▶ Saved entries:
☆ ☆ ☆
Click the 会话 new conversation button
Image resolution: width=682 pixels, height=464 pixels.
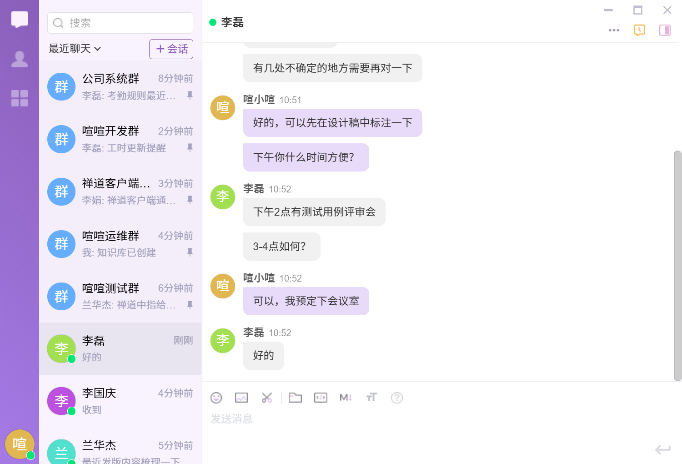coord(171,49)
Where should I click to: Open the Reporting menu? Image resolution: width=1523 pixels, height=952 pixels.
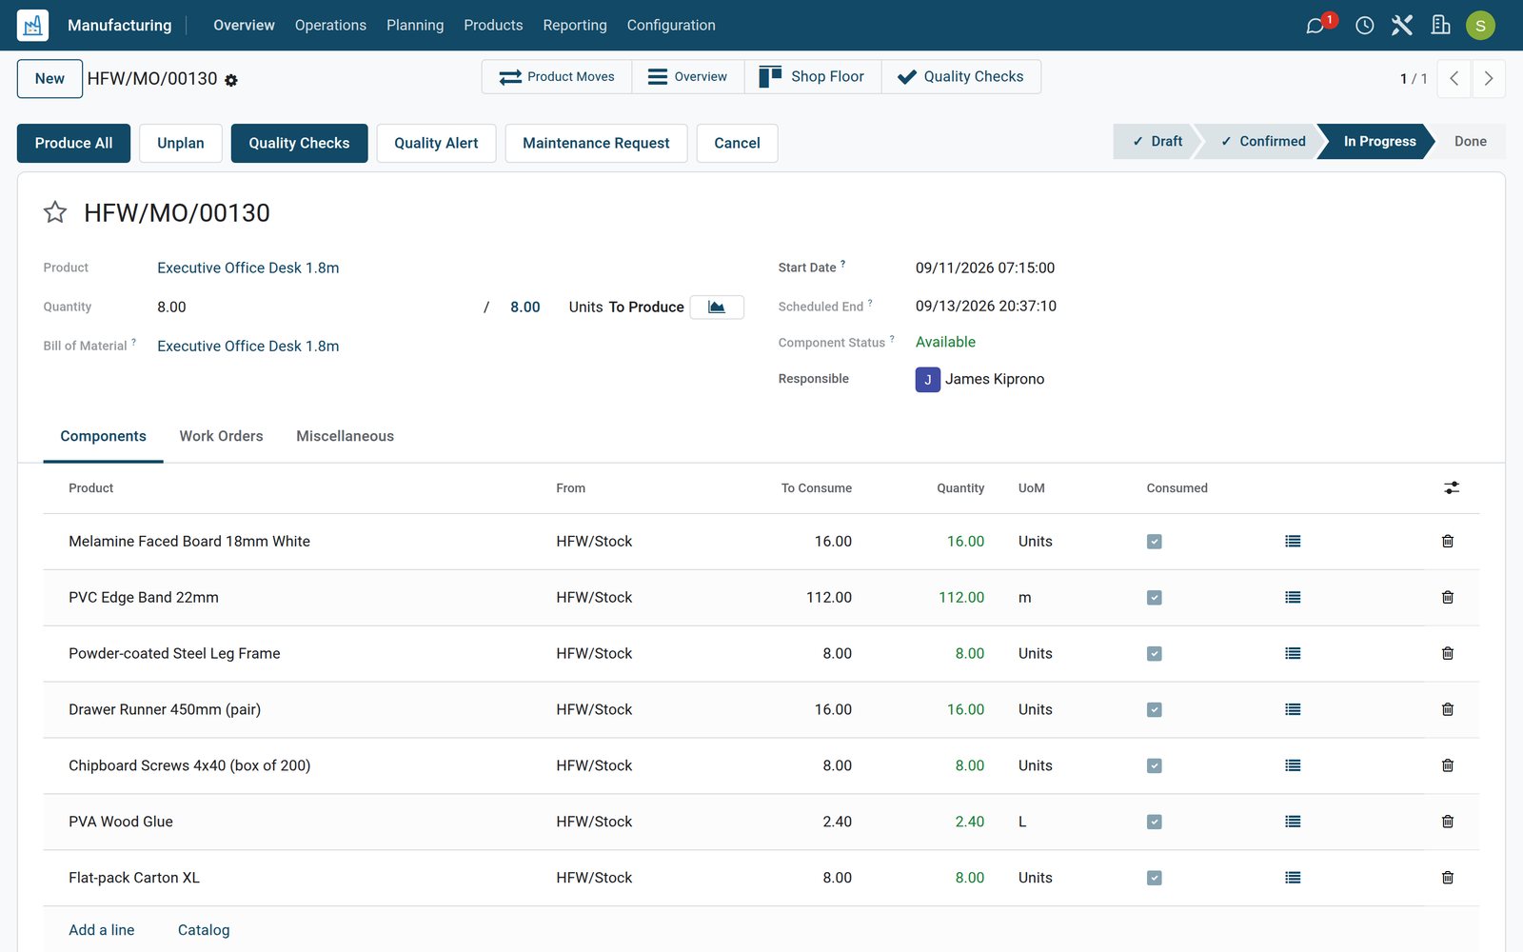[x=575, y=26]
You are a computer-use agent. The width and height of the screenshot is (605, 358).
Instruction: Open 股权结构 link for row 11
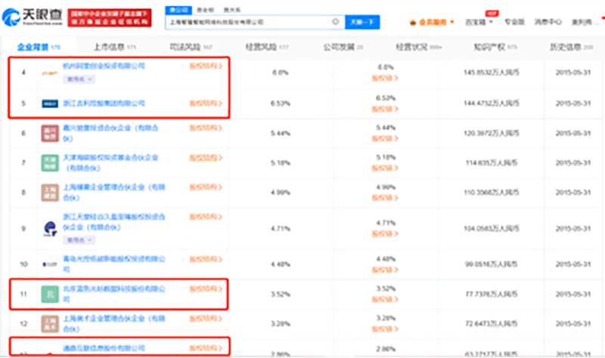click(206, 289)
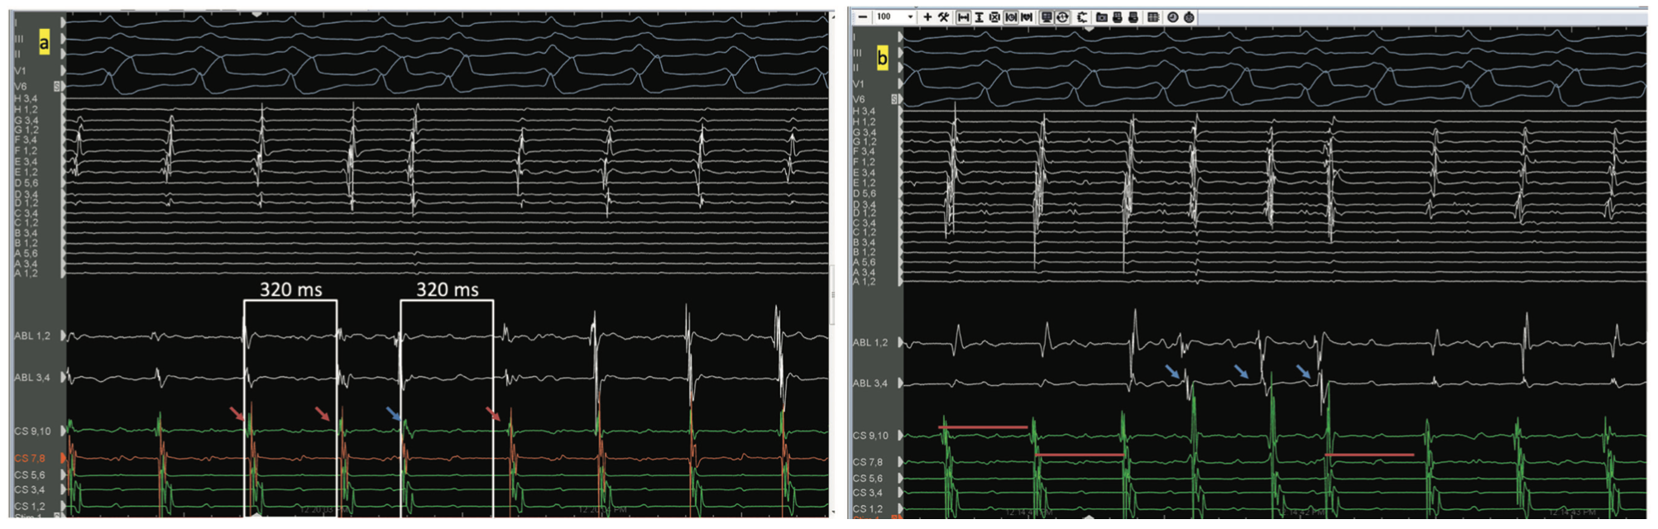Click the minus zoom-out icon in toolbar
This screenshot has height=529, width=1658.
863,17
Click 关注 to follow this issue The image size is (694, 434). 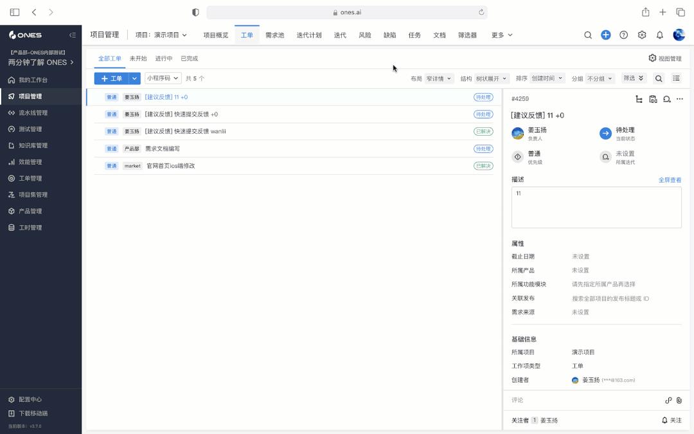coord(673,420)
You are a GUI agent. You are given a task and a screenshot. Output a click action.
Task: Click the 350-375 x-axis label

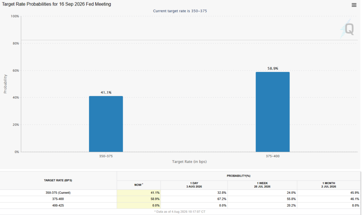pyautogui.click(x=106, y=156)
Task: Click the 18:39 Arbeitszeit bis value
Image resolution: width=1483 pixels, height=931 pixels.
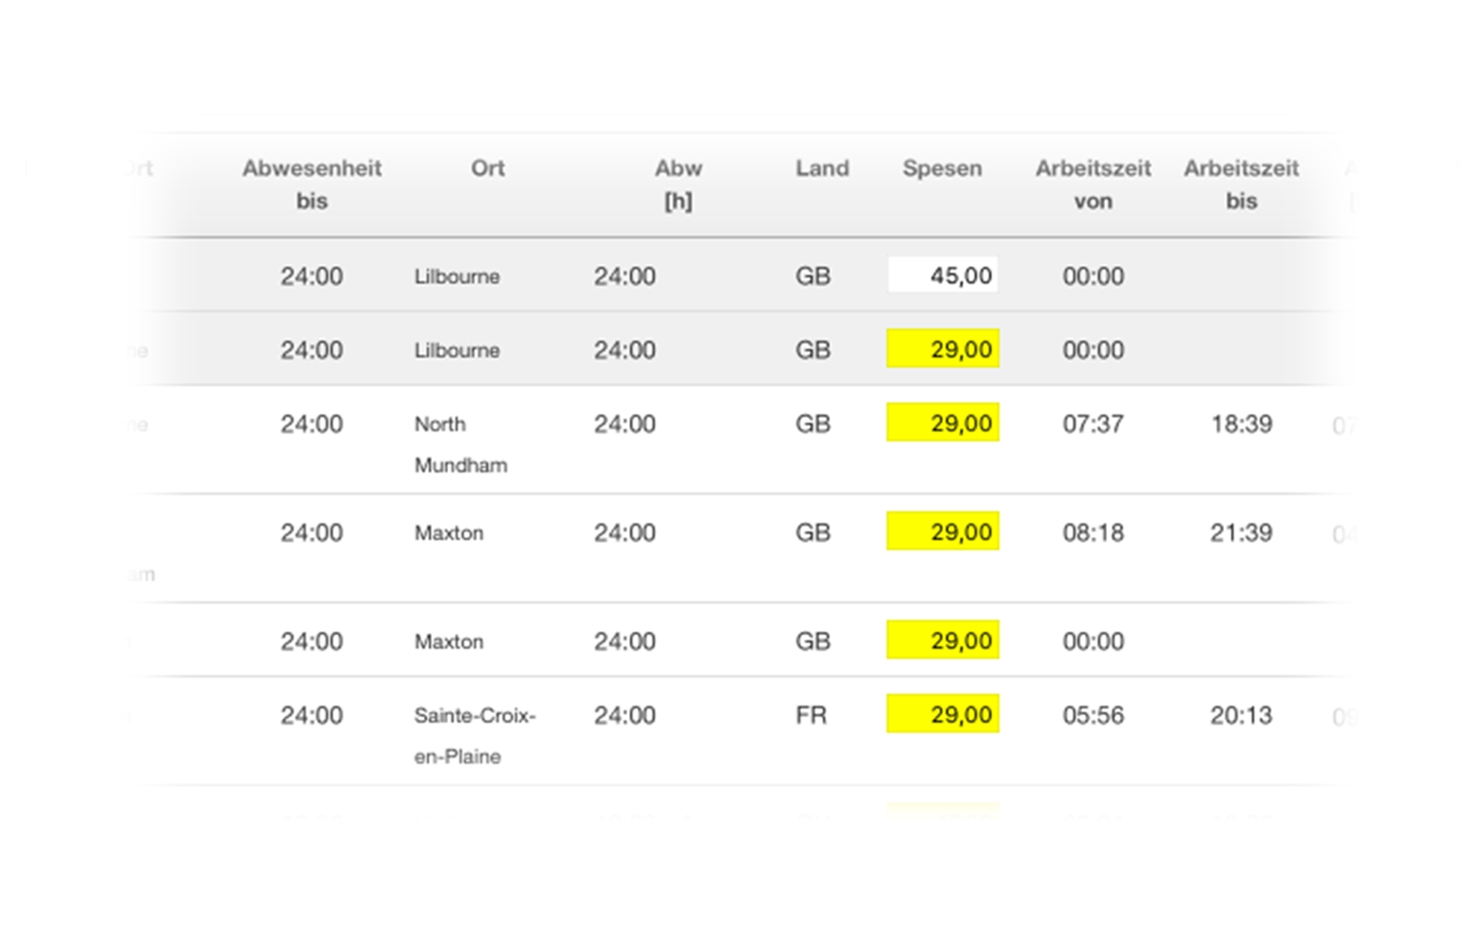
☆ ☆ ☆
▶ WORK TO BE COMPLETED:
Take the line that contains "Task: Click the 18:39 Arbeitszeit bis value" as the first and the last line of the records as the end, and please quote those lines exactly, pictures omitted.

▶ OUTPUT:
Task: Click the 18:39 Arbeitszeit bis value
Image resolution: width=1483 pixels, height=931 pixels.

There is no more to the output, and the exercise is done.